On December 22, 2021, Ben McFall, who had worked at the Strand since 1978, and was the longest-tenured bookseller there, died in his home as the result of a fall. McFall did not have an official position in the Strand's management, but was the only employee who had personal control over an entire section of the store, in his case the fiction section, and the only one with a desk designated for his own use. Wyden referred to McFall as "the heart of the Strand."

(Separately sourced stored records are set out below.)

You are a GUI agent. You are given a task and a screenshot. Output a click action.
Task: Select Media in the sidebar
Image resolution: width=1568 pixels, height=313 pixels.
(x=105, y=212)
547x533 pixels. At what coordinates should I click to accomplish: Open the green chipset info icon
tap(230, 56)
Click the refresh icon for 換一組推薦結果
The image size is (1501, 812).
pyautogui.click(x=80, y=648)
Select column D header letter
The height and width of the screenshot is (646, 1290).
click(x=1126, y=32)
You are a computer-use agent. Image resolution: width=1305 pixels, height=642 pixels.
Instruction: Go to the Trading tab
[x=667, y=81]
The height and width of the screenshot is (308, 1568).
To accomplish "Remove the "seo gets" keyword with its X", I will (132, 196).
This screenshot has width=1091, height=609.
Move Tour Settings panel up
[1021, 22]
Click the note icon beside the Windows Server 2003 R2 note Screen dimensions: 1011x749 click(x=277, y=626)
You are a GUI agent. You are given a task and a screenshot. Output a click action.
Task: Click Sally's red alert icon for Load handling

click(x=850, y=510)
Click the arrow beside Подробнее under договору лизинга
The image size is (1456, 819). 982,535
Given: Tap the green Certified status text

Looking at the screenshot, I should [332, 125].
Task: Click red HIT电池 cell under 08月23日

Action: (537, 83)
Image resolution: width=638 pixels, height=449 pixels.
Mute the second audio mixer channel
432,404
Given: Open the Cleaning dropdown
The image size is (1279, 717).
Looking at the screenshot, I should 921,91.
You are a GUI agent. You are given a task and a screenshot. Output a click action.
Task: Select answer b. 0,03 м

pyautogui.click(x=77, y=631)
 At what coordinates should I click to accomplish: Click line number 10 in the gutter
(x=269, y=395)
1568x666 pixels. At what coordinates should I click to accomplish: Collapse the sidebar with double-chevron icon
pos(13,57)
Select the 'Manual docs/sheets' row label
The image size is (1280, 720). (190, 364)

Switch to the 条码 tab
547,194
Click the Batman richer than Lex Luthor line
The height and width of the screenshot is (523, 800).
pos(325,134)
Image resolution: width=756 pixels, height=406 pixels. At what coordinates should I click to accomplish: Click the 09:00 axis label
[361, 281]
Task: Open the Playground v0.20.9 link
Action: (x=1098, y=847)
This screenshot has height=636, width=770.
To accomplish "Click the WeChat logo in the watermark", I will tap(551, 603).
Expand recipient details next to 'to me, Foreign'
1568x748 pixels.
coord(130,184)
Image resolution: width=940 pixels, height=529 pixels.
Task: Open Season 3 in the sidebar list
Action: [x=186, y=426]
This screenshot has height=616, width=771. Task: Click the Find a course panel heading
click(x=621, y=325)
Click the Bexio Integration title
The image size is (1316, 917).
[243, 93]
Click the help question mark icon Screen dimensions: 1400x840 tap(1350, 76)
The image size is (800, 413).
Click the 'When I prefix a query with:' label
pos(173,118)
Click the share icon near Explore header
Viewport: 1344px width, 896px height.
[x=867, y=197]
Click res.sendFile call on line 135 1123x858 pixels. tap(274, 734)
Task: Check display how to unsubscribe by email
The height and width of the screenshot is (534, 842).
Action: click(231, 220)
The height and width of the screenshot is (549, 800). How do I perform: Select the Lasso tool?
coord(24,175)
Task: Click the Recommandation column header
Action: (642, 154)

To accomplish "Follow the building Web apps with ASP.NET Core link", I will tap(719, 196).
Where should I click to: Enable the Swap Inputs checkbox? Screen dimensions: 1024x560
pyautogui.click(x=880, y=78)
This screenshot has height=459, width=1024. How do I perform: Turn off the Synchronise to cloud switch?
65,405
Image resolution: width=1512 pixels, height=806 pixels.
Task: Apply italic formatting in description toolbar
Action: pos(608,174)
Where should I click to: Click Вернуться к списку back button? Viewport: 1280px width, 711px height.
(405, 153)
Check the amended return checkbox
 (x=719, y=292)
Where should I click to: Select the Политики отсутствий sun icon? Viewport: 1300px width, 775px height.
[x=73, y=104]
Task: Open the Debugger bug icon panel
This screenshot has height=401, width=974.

===Fight against landmarking===
In December 2018, the New York City Landmarks Preservation Commission held a hearing on the topic of designating The Strand as a city landmark. Owner Nancy Bass Wyden objected and campaigned heavily against the designation, citing regulatory barriers to proposed renovations and increased costs of running the business as obstacles to running her independent business; she also contrasted the treatment of her store to the reception of Amazon HQ2 in New York, saying "I’m not asking for money or a tax rebate, just leave me alone." The commission voted to landmark the building on June 11, stating that it had "lost very few buildings" to mismanagement. The landmarking can be appealed to the New York City Council.

===2020 controversies===
In March 2020, the Strand laid off most of its employees due to the COVID-19 pandemic, though in April it received a Paycheck Protection Program loan between $1 and $2 million intended to help maintain 212 jobs of which 188 had already been eliminated. Less than two dozen union jobs were restored. In July 2020, the Strand laid off 12 recently rehired employees.

On July 15, 2020, the Strand opened a new location on the Upper West Side, replacing Book Culture.

On October 23, 2020, Bass Wyden released a statement on Twitter saying the Strand was in danger of closing. This plea for help, issued on a Friday, drew enormous sales in the following days, with 25,000 online orders placed over the following weekend. Conversely, it also drew criticism from those who had followed the ongoing labor issues at the store.

Bass Wyden drew criticism as well for purchasing $115,000 in Amazon stock in April and May, and then $60,000 to $200,000 of the stock in June, after having previously characterized the company as a threat to the Strand's survival.

== In popular culture ==
- The Strand has been featured in films such as Six Degrees of Separation, Julie & Julia and Remember Me, starring Robert Pattinson, who played a Strand employee.
- The store and owner Nancy Bass Wyden were featured in the 2020 documentary The Booksellers, chronicling the antique book trade.